Search code examples
rweb-scrapingdplyrrvest

Scraping specific details/columns in textual data (rvest)


I am relatively new to webscraping and I am interested in scraping textual data from an online social forum. I was able to successfully scrape text but I am unable to organize and gather specific details from the textual data.

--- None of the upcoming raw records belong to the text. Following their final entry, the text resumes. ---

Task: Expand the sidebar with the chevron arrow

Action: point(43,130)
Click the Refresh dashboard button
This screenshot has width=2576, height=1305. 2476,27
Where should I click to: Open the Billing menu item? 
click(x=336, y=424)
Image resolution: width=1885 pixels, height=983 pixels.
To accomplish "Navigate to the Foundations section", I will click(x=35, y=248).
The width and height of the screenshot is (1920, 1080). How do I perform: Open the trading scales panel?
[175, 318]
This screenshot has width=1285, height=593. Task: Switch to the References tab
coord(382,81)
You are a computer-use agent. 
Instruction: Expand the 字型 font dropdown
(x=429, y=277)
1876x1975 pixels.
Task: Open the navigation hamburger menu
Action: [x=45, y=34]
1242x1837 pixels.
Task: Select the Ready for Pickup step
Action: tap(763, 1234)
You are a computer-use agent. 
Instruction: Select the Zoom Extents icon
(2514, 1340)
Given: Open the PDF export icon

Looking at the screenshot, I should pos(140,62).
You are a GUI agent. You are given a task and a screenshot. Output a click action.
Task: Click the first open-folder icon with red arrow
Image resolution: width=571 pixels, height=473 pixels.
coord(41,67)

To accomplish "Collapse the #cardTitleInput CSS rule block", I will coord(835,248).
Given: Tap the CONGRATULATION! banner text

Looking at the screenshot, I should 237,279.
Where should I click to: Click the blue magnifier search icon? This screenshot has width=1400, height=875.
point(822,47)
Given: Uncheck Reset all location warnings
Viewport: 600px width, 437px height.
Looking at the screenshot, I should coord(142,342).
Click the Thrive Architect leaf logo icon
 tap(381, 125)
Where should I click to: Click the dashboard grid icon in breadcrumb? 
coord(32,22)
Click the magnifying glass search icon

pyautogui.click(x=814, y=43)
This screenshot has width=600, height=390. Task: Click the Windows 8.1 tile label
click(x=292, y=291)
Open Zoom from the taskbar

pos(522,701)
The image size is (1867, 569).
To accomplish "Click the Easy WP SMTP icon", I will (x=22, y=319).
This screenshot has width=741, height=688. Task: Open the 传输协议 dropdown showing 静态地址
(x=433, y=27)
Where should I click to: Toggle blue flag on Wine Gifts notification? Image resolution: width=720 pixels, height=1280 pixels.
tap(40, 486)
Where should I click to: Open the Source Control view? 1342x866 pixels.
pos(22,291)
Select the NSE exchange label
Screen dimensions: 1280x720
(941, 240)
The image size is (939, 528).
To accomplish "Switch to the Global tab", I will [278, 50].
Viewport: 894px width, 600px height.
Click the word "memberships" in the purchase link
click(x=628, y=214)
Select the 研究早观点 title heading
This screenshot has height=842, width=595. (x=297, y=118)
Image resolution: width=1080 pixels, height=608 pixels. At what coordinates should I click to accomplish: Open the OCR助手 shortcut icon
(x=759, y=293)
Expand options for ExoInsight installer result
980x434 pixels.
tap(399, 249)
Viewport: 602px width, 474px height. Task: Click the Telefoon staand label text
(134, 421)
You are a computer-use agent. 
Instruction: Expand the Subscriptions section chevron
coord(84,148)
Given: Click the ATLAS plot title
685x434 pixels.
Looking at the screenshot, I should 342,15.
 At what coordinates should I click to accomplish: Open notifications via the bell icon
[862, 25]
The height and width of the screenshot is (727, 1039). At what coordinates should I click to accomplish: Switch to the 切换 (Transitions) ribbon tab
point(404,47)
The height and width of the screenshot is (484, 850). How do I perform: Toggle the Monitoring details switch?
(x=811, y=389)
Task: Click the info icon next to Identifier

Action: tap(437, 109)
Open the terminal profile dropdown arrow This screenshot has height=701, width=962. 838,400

Currently, my code is as follows:

library(tidyverse)
library(rvest)


# Scrape posts 
pages <- 1:32

hardwarezone_list=list()

for(i in seq_along(pages)){  hardwarezone_link<-paste0("https://forums.hardwarezone.com.sg/threads/glgt-you-can-see-that-f-b-jobs-are-really-not-on-top-of-the-minds-of-singaporeans.6404486/","page-",i)
hardwarezone_page<-read_html(hardwarezone_link)  
hardwarezone_list[[i]] <- hardwarezone_page  %>% html_nodes(".bbWrapper")  %>% html_text()}
hardwarezone_table <- do.call(rbind,hardwarezone_list)
hardwarezone_table<- as.data.frame(hardwarezone_table)
#print data example

dput(hardwarezone_table[1:2,c(1,2)])

# output:
structure(list(V1 = c(" https://www.channelnewsasia.com/ne...bs-restaurant-association-13441340?cid=FBcna \n\"You can see that F&B jobs are really not on top of the minds of Singaporeans even when there's high unemployment,\" says a business owner.", 
"I guesss majority prefer to either send food or eat food .. not prepare the food. Haha"
), V2 = c("Recession and retrenchment only happen in EDMW ", 
"\n\t\n\t\t\n\t\t\t\n\t\t\t\ttokong said:\n\t\t\t\n\t\t\n\t\n\t\n\t\t\n\t\t\n\t\t\tno thanks, those people whose pop and mom are hawkers or have been hawkers will know. \nour parents will discourage us to become hawkers. better study hard and get a job.\nf and b jobs generate no values to your cv unless it is the end of the road for you.\nf and b pay is very jialat also. if the salary cannot feed your own family, why take the job?\nthose young punks who go into f and b either has the passion or enjoys the freedom of being not an employee\n\t\t\n\t\tClick to expand...\n\t\n\nyou will be shocked how much hawkers earn. even just those drink stall make kopi, teh kind and get soft drinks, ice from supplier and sell. don't mention bubble tea that one is considered quite artisanal.\nf&b has many positions, les amis executive chef also f&b, waitress also f&b, george quek also f&b. the value of CV is dependent on how a person wanna craft his career path, and not the industry."
)), row.names = 1:2, class = "data.frame")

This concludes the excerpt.